Perdana Menteri Irak, Haider al-Abadi, menjadi sasaran kemarahan rakyatnya setelah aksi teror ISIS kembali terjadi dan langsung membunuh sedikitnya 130 orang, termasuk lebih dari 50 anak-anak dan wanita, di kawasan perbelanjaan Karrada, Baghdad, Sabtu (2/7).
Para perempuan dan anak-anak yang berada di gedung pusat belanja bertingkat tewas terbakar atau mati lemas setelah sebuah truk pembawa bom menabrakkan badannya ke tembok bangunan.
Jumlah korban tewas dipastikan terus meningkat karena ada lebih dari 150 orang lagi yang menderita luka berat dan lebih banyak jasad yang masih terkubur di bawah puing-puing bangunan yang hancur.
Haider al-Abadi mengutuk kekejian itu dan menyatakan tiga hari berkabung di seluruh negeri.
Tetapi, rakyat Irak terlalu marah.
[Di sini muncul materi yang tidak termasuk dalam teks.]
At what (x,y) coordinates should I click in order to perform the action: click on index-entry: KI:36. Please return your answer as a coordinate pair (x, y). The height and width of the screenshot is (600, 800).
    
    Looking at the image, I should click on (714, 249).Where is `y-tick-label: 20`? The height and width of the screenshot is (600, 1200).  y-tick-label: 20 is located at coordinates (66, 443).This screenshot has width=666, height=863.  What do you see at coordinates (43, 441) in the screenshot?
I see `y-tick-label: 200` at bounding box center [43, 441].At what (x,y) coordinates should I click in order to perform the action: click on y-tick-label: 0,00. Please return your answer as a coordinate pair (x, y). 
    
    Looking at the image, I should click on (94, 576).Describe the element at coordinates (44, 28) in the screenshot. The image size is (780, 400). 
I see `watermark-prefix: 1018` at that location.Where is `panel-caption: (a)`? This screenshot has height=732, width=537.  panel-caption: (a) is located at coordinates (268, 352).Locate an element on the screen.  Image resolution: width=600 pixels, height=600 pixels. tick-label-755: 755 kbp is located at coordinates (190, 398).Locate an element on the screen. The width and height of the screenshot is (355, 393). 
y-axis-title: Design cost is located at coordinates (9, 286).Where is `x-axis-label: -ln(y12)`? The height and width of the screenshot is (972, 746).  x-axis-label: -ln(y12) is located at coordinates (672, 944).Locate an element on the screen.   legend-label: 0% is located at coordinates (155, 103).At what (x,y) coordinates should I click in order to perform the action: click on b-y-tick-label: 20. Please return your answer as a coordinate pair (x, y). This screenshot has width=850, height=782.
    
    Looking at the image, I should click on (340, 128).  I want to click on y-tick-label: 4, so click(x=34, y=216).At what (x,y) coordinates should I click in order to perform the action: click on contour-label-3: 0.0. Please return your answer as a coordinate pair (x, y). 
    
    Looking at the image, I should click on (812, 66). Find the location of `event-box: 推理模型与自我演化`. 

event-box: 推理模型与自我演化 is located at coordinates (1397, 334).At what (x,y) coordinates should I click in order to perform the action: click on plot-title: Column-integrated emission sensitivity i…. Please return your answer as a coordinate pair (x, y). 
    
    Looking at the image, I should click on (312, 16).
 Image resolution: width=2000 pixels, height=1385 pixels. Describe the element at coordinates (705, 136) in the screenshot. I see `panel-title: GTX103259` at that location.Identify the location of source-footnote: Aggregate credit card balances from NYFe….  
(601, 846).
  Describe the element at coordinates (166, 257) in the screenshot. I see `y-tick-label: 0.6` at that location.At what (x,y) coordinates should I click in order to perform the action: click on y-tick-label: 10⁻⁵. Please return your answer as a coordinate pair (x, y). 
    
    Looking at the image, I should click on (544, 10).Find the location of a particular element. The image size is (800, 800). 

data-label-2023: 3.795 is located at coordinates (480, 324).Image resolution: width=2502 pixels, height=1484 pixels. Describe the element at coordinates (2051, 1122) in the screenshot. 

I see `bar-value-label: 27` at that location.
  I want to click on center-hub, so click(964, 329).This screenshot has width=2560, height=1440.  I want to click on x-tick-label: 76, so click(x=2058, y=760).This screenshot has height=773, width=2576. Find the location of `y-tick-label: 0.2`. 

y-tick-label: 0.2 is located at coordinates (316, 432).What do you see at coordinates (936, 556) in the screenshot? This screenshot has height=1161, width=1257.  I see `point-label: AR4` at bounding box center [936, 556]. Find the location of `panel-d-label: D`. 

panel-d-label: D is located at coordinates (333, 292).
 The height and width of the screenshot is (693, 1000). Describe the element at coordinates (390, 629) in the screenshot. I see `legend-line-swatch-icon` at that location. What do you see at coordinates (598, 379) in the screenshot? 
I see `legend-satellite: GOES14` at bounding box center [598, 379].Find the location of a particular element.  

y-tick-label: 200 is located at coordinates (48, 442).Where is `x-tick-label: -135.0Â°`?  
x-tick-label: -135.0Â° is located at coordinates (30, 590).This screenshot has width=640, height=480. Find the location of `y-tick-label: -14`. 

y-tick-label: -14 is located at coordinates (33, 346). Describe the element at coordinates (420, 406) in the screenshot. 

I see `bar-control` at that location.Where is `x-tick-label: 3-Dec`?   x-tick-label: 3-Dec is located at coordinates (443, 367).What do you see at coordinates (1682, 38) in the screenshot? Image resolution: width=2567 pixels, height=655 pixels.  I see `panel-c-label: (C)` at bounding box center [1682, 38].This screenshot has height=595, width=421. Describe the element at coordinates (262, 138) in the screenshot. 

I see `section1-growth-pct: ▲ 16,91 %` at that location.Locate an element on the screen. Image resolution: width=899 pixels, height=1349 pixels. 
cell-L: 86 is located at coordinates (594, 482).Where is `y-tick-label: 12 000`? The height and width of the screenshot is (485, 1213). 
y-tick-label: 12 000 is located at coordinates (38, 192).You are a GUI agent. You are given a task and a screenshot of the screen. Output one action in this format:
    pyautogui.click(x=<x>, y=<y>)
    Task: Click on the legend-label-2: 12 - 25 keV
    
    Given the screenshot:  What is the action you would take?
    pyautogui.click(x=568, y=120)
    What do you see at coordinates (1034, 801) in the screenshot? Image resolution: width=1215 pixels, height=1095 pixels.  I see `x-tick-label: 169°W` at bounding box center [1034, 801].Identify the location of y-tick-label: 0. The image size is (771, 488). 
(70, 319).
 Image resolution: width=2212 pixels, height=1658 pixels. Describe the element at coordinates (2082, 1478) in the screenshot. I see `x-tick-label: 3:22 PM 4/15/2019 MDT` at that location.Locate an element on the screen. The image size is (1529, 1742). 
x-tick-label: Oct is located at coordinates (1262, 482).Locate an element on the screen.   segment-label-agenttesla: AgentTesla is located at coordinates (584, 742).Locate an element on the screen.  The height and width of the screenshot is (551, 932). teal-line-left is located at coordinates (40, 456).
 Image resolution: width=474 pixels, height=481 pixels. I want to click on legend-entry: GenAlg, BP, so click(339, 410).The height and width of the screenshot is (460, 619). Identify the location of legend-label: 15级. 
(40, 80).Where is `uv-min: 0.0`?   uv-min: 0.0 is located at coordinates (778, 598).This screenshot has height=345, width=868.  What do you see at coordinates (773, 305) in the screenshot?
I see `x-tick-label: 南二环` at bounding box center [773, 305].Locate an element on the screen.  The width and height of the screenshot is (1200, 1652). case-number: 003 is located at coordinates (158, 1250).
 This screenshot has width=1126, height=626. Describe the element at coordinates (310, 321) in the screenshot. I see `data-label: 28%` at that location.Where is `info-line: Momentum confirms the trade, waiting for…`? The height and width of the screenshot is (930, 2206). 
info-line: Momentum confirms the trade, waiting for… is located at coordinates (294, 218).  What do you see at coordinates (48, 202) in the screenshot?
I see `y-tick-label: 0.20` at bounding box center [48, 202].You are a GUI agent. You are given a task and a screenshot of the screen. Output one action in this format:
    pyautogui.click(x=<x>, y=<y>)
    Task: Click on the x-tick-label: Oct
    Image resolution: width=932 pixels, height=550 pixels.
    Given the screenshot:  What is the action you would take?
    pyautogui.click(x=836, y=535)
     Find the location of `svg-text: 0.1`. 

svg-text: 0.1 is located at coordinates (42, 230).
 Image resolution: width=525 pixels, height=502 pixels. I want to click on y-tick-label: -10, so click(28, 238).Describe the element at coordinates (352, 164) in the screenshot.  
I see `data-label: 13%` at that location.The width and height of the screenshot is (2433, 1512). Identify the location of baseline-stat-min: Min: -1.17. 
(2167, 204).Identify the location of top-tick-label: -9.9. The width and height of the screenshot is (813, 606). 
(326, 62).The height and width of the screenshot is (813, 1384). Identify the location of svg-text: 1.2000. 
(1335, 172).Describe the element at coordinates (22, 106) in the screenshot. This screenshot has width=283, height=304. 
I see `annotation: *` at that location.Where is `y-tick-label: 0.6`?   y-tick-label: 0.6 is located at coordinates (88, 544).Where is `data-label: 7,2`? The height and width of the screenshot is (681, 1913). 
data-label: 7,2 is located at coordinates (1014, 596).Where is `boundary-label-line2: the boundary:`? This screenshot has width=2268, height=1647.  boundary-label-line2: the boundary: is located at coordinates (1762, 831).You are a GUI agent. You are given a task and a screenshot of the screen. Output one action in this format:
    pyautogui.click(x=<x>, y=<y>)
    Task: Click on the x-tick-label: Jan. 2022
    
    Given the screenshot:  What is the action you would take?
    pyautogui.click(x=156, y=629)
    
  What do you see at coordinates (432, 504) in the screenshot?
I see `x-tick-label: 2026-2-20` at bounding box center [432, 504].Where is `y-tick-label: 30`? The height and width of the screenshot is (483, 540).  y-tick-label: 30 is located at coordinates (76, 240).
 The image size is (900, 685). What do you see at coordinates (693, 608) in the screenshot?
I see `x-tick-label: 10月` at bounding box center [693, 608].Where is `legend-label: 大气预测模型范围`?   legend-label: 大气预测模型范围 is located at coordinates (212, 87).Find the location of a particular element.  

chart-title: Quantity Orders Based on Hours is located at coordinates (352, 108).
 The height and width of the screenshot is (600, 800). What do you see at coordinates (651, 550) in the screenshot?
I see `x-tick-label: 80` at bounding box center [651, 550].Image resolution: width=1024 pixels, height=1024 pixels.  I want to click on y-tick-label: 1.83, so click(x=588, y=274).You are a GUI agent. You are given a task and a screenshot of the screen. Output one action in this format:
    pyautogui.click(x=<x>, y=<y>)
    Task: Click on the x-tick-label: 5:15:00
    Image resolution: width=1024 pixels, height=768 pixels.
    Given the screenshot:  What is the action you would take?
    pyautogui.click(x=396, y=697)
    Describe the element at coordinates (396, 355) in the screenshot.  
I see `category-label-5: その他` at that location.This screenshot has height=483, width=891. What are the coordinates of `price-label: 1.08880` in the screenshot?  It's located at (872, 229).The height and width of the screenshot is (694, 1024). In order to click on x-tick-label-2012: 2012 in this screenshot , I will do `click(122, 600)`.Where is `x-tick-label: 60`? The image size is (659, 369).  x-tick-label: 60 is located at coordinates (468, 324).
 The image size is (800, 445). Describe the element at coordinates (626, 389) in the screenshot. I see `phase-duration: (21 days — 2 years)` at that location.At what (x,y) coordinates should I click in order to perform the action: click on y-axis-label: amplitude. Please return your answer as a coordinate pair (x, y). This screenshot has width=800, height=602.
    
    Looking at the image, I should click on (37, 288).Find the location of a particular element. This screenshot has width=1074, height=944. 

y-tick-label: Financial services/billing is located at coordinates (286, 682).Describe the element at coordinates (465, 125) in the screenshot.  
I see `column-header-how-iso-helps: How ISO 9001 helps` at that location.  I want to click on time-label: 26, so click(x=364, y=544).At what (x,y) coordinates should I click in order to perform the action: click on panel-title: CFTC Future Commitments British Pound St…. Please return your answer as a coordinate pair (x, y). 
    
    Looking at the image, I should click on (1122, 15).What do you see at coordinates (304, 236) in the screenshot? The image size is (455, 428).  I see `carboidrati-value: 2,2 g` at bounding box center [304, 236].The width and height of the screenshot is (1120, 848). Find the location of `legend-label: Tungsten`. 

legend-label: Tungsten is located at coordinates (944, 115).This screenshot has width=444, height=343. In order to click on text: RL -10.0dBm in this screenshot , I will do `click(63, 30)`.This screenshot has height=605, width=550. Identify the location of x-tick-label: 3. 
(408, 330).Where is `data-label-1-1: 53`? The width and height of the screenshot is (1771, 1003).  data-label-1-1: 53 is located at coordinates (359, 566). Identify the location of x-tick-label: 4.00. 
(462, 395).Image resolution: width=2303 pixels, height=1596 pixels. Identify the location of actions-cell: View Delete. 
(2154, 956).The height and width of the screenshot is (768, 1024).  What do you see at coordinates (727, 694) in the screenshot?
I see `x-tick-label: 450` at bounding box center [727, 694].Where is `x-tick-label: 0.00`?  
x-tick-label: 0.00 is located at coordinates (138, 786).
Mereka mencemooh dan melemparkan batu ke arah rombongan PM ketika ia mengunjungi lokasi kejadian pada Minggu pagi kemarin.
"Pencuri, pencuri," teriak warga Baghdad ketika rombongan Abadi memasuki tempat tragedi.
Sebagian besar orang Irak menyalahkan kepemimpinan politik di negeri mereka atas kegagalan aparat keamanan mengantisipasi sejumlah besar bahan peledak melewati beberapa pos pemeriksaan dan masuk ke lingkungan di mana masyarakat sipil berkumpul.
Julukan "pencuri" rakyat sematkan kepada kelas elite Irak yang lemah dan korup.
"Alhamdulillah saya berhasil melempar Abadi dengan batu untuk membalas kematian anak-anak itu," kata warga bernama Ahmed, diberitakan
NYTimes.
Kemarahan yang terlihat di tengah rakyat Baghdad menimbulkan pertanyaan, berapa lama lagi Abadi bisa mempertahankan jabatannya? Inikah pertanda dimulainya kembali kerusuhan besar di jalan-jalan raya yang tenang selama Ramadhan?
Situasi Baghdad semakin menunjukkan sia-sianya pasukan militer Amerika melatih tentara Irak untuk bertempur melawan ISIS. Betapa percumanya serangan udara ke kantong-kantong ISIS yang diikuti kemenangan di Fallujah.
Setelah semua pertempuran terbuka itu, kini ISIS kembali ke metode perang gerilya, mengubah ibukota negara tersebut menjadi ladang pembantaian.
Keganasan serangan dan mudahnya bom daya ledak tinggi memasuki pusat kota menunjukkan kemampuan ISIS melaksanakan operasi pembunuhan massal di Baghdad, setelah mereka terusir keluar dari wilayah kekuasaannya.